EXERCISE PASSAGE: Begin

A Big Fat Lesson In Perseverance

Maybe you remember the original Jared Fogel ad from Subway. This spot didn’t win any major awards. And you probably aspire to much more creative work. But the fact that you remember Jared shows that the campaign (now, almost a decade old) was crazy successful. And there are several important lessons from the Jared campaign that are worth noting:

  • Subway’s marketing director wasn’t impressed with Jared’s story. He thought fast foods couldn’t do healthy. He wanted to do a campaign based on taste.
  • The health campaign Subway did want to run was called “7 Under 6,” which talked about the seven sandwiches they had that were under 6 grams of fat. (No matter what you think of Jared, you’ve got to admit he’s more interesting than “7 Under 6.”)
  • The Jared spot made Subway’s lawyers very nervous. They were afraid it would appear like a medical claim. In their lawyer wisdom, they advised against running it.
  • Even though the national Subway office vetoed the Jared campaign, some franchisees showed some interest in running it using regional ad money.
  • With no national funding to cover production, Hal Riney’s president, Barry Krause decided to make the spots for free. Production would come out of the agency’s pocket.
  • The original spot ran on January 1, 2000.
  • Within three days, Hal Riney had received calls from USA Today, ABC, Fox News and Oprah.
  • A few days later, Subway’s national office called, asking if the ads could be aired nationally.
  • That year, sales jumped 18%, plus another 16% after that.
  • The campaign sold a ton of sandwiches. Jared’s since become part of pop culture (He’s been featured on South Park, no less.) Arguably, this story has made Subway the brand it is today.

So what does this mean for you? I’m not saying the Jared spot is worthy of a One Show Gold. But it shows that even wildly successful campaigns meet opposition. Don’t let the road blocks rile you. Don’t hate the client or the account team or creative director or partner who says “no.” One “no” doesn’t always mean the work is dead if you’re willing to fight for the work you believe in.

EXERCISE PASSAGE: End
GIVEN INFORMATION: Begin

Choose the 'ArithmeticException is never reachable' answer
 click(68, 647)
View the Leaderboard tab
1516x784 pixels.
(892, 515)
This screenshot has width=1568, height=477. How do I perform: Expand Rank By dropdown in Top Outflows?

GIVEN INFORMATION: End
GIVEN INFORMATION: Begin

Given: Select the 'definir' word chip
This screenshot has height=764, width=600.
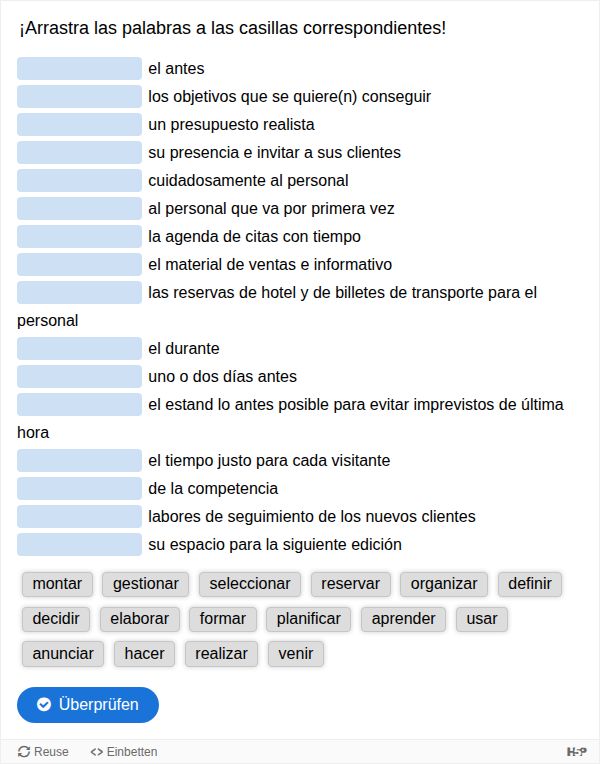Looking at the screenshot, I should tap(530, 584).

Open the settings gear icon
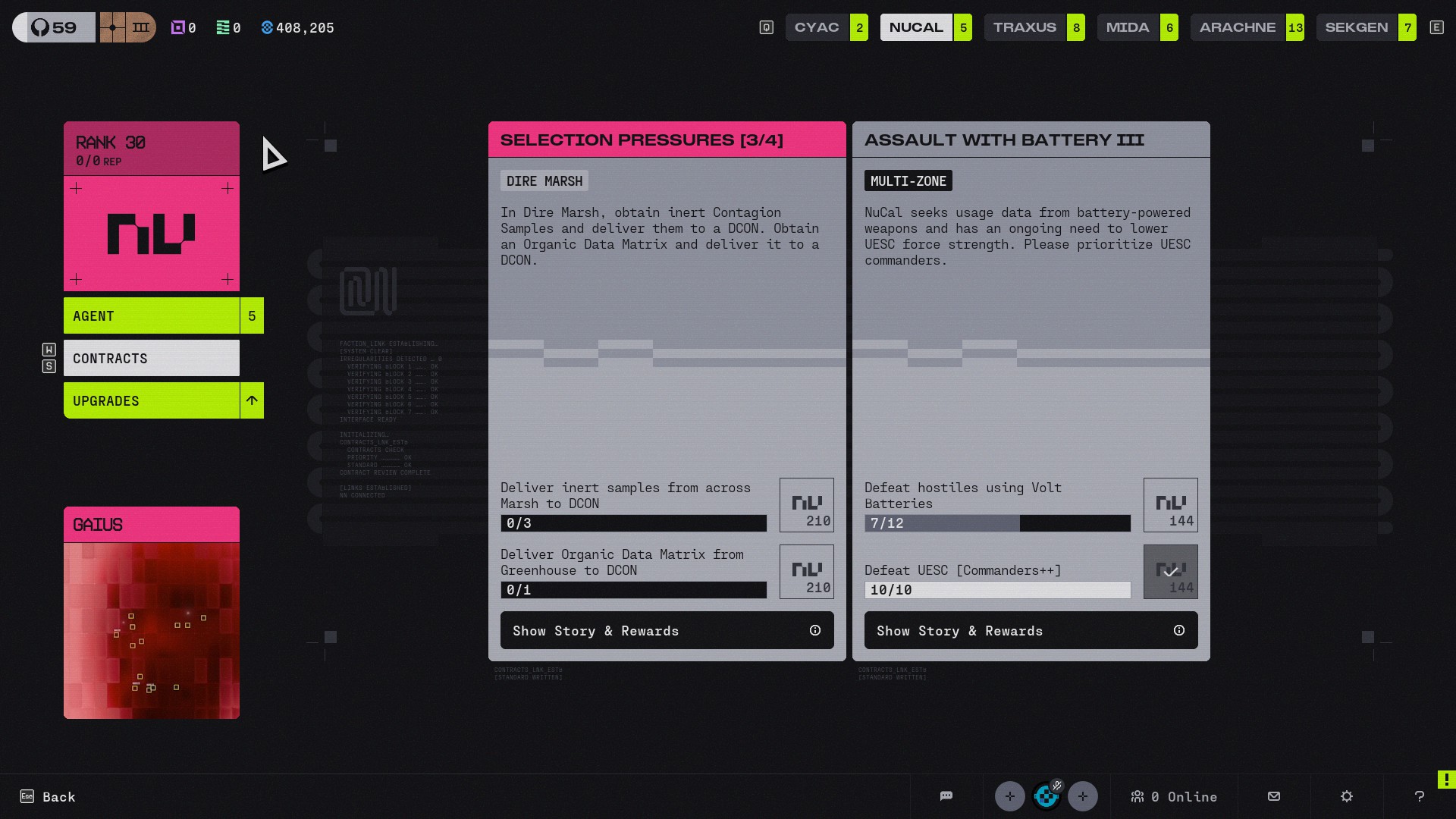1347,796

GIVEN INFORMATION: End
GIVEN INFORMATION: Begin

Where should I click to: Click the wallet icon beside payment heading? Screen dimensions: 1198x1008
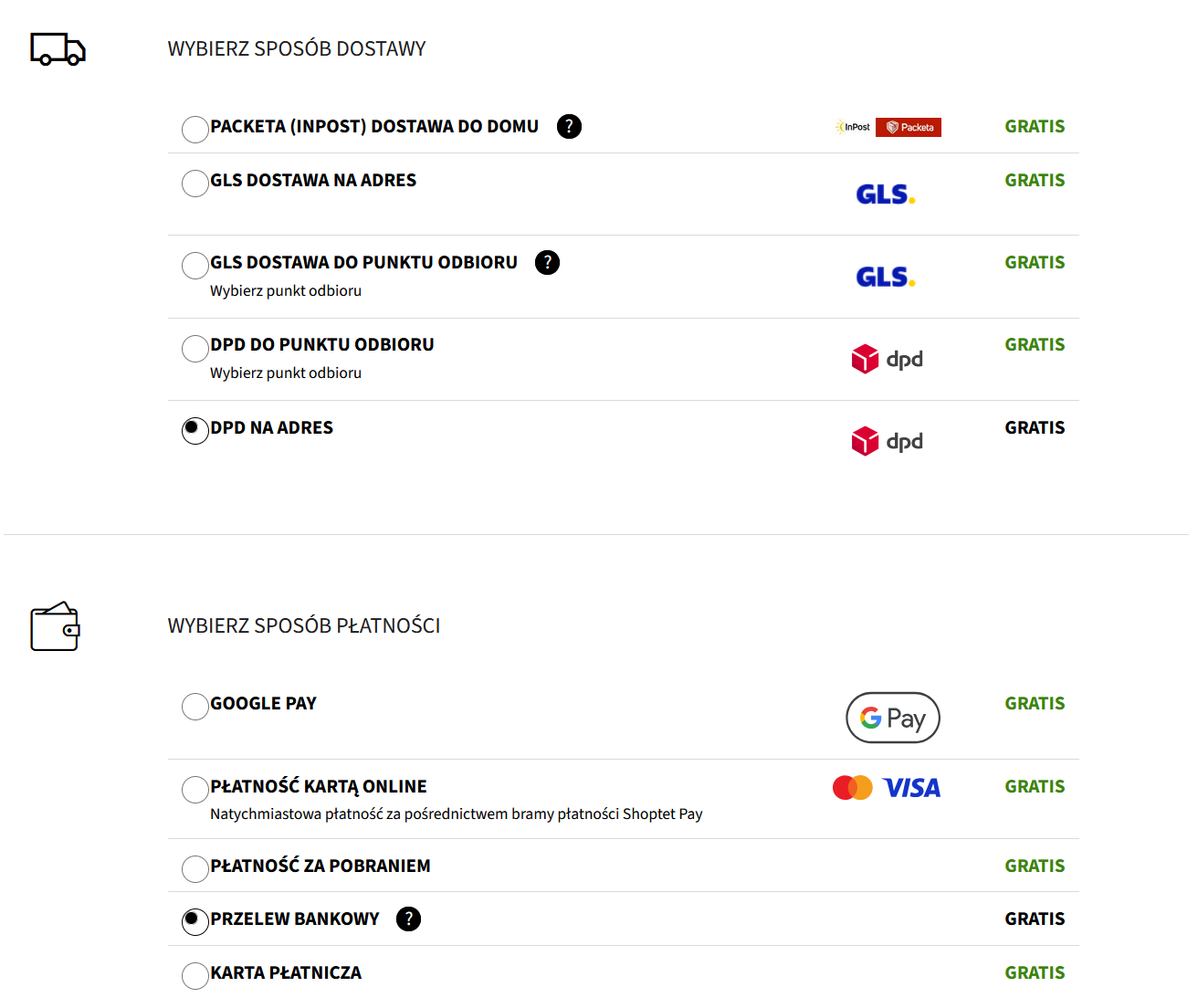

GIVEN INFORMATION: End

[DIRECTIONS]:
a) Answer these questions about the passage on Subway's Jared campaign:
(i) What was the name of the health campaign that Subway did want to run?
(ii) On what date did the original spot run?
(iii) By what percentage did sales jump that year?
b) Reproduce the part of the passage on Subway's Jared campaign starting with "A Big Fat Lesson" and going on through "based on taste.".

[EXPECTED RESPONSES]:
a)
(i) "7 Under 6"
(ii) January 1, 2000
(iii) 18%

b)
A Big Fat Lesson In Perseverance

Maybe you remember the original Jared Fogel ad from Subway. This spot didn’t win any major awards. And you probably aspire to much more creative work. But the fact that you remember Jared shows that the campaign (now, almost a decade old) was crazy successful. And there are several important lessons from the Jared campaign that are worth noting:

  • Subway’s marketing director wasn’t impressed with Jared’s story. He thought fast foods couldn’t do healthy. He wanted to do a campaign based on taste.